Rewrite the lines below with "article" replaced by "story", keeping everything else the same, and omit the pictures from your answer.

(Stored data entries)
>>

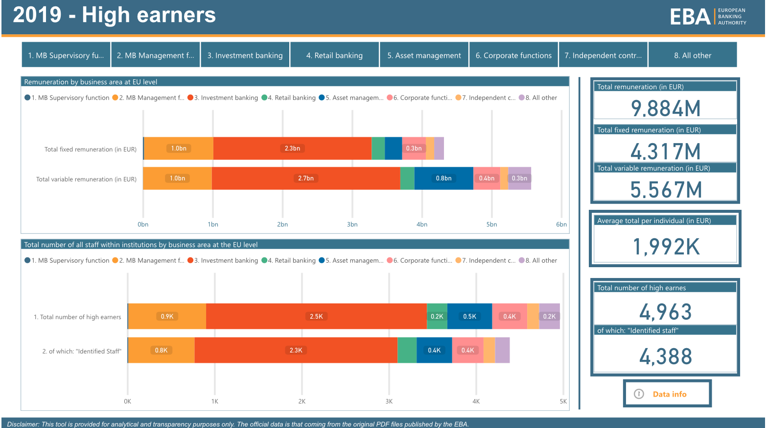Click the 8. All other button

pos(692,55)
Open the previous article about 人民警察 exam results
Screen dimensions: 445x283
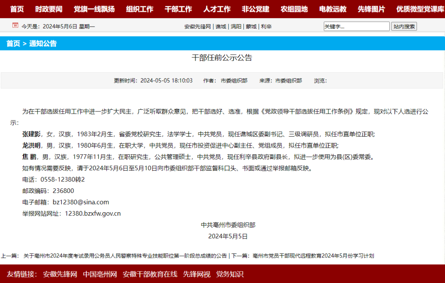point(125,256)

<<

### ANSWER IN FULL
Click the 8. All other button

pos(692,55)
Open the previous story about 人民警察 exam results
Screen dimensions: 445x283
point(125,256)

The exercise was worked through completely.